TASK STATEMENT >> Reproduce the listing verbatim from the line containing "Click the magenta 破局擒龙 label in sub-chart" through the line containing "pos(93,122)", including both of those lines.

Stored entries >>

######

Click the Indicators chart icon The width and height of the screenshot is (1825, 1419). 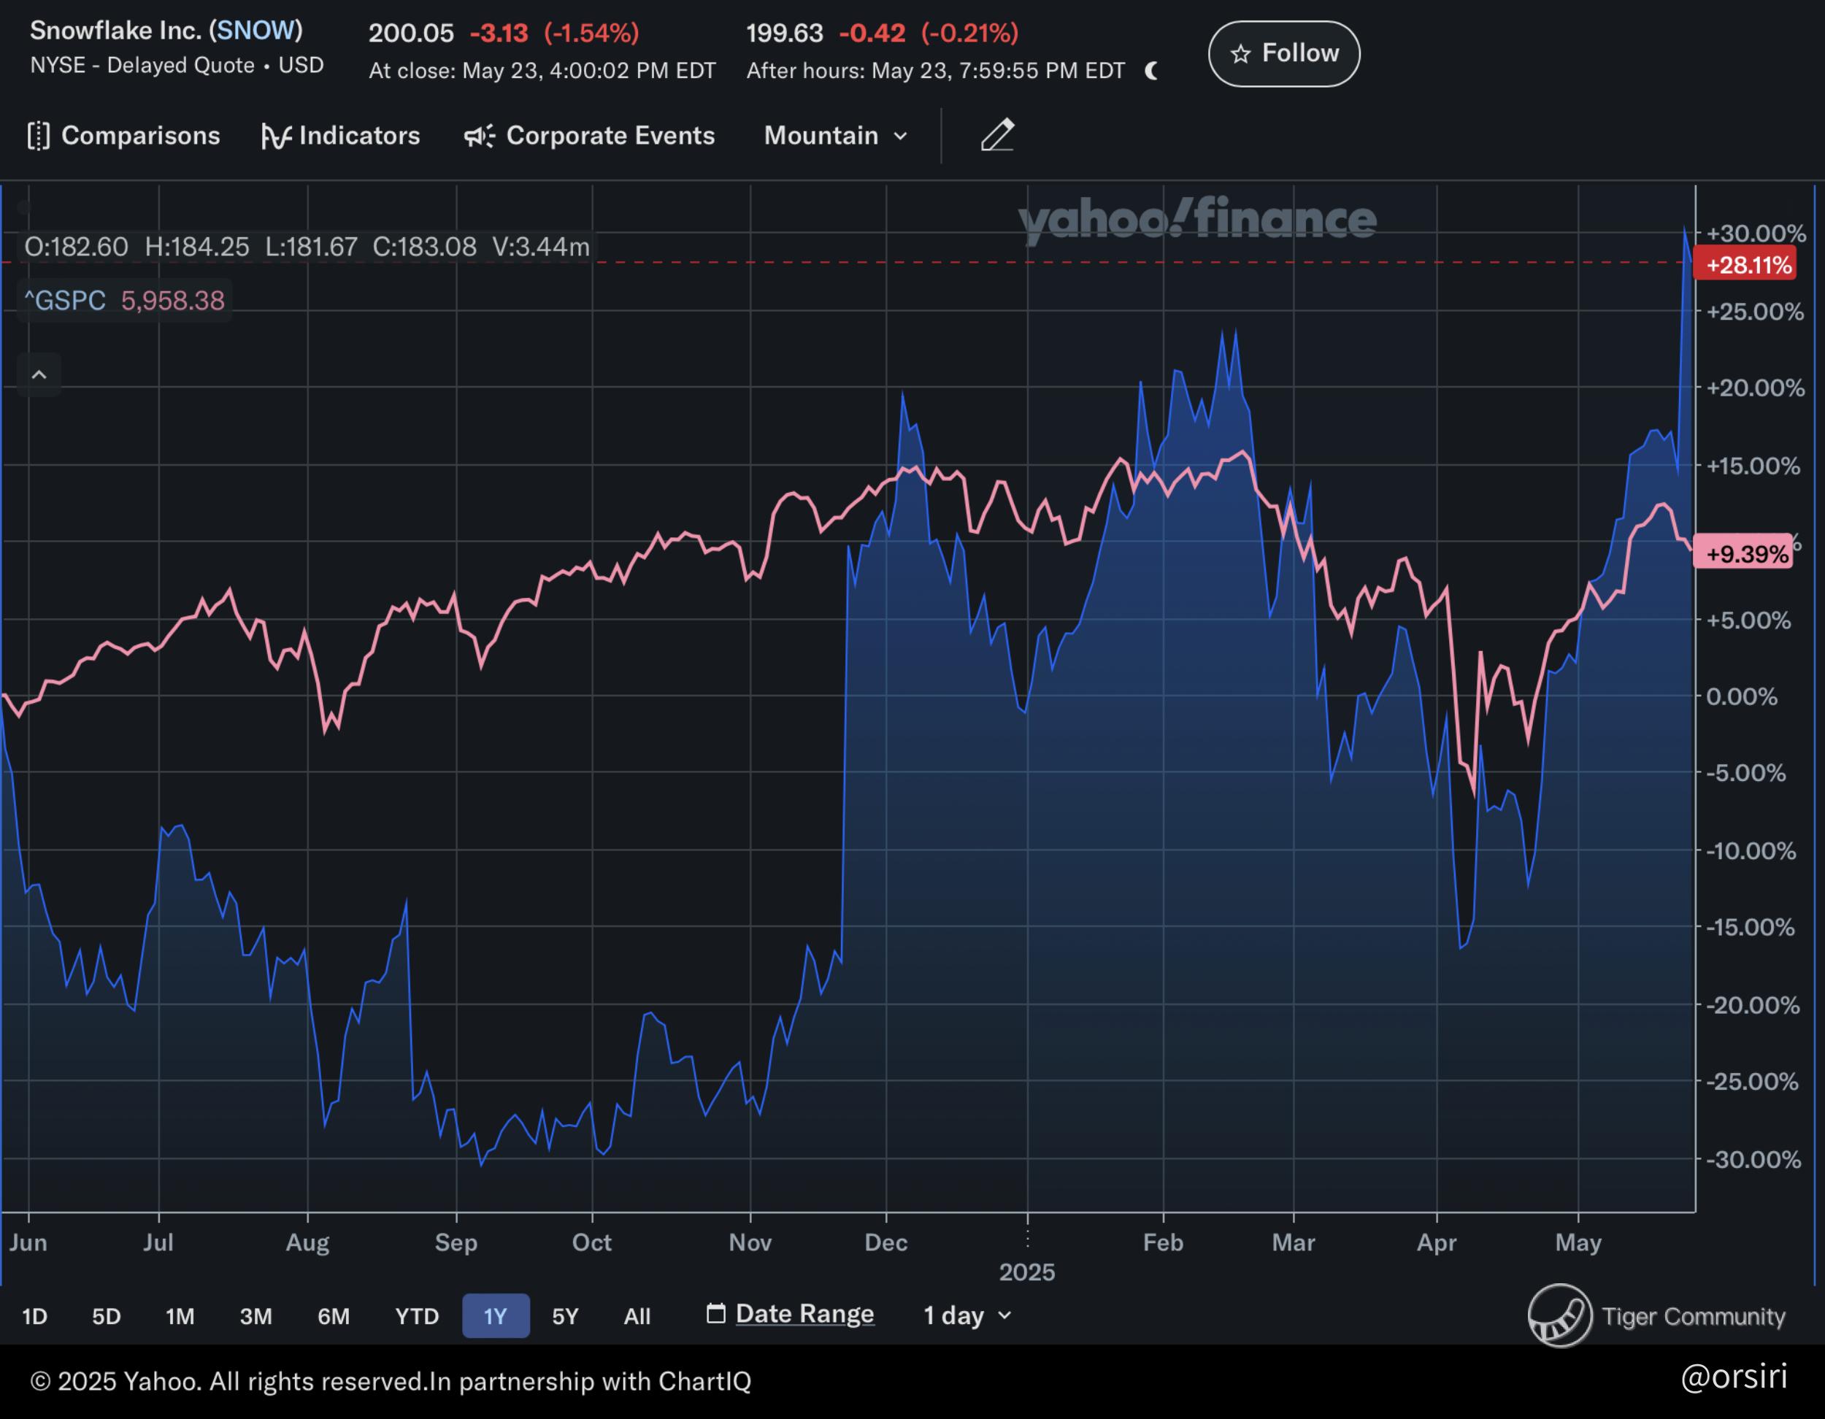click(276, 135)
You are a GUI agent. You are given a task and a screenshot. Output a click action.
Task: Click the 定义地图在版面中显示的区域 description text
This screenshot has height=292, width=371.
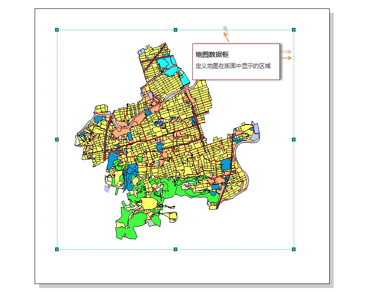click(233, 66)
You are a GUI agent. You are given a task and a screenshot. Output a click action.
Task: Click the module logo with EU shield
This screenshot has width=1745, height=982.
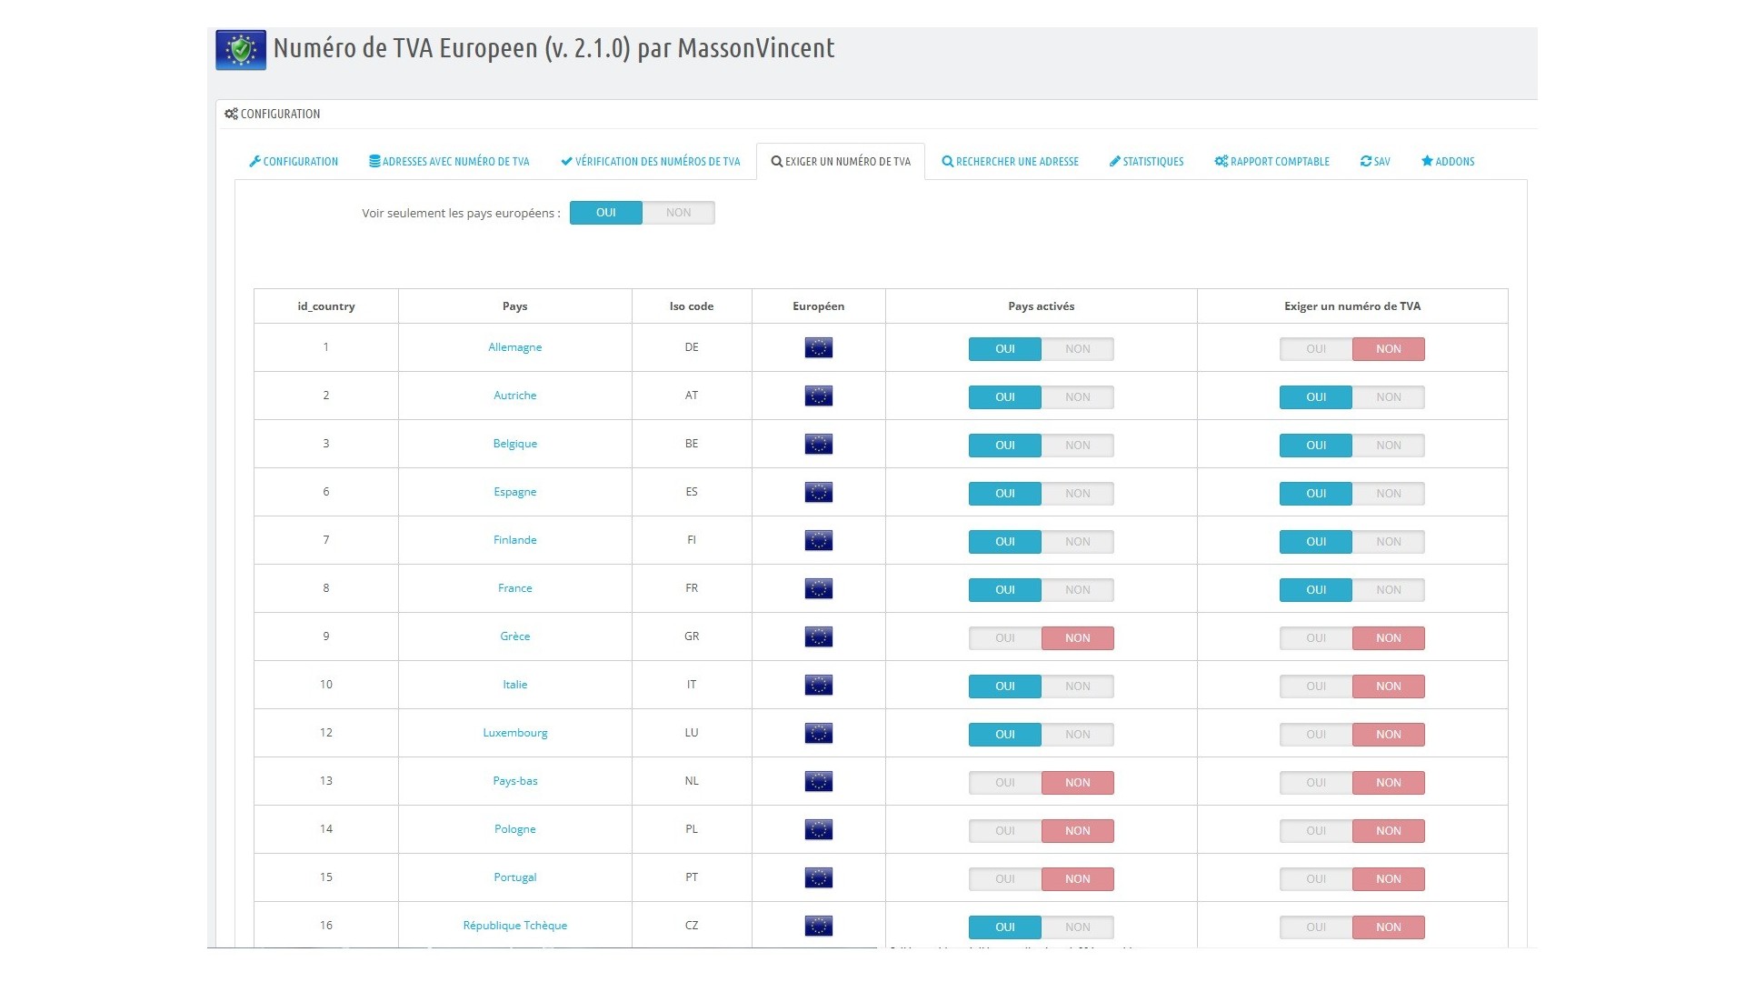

######

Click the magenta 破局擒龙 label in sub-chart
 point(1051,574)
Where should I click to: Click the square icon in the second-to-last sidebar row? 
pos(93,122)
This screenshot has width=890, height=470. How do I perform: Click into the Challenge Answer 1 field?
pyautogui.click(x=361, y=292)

######

OUTPUT OF THE EXERCISE >>
Click the magenta 破局擒龙 label in sub-chart
 point(1051,574)
Where should I click to: Click the square icon in the second-to-last sidebar row? 
pos(93,122)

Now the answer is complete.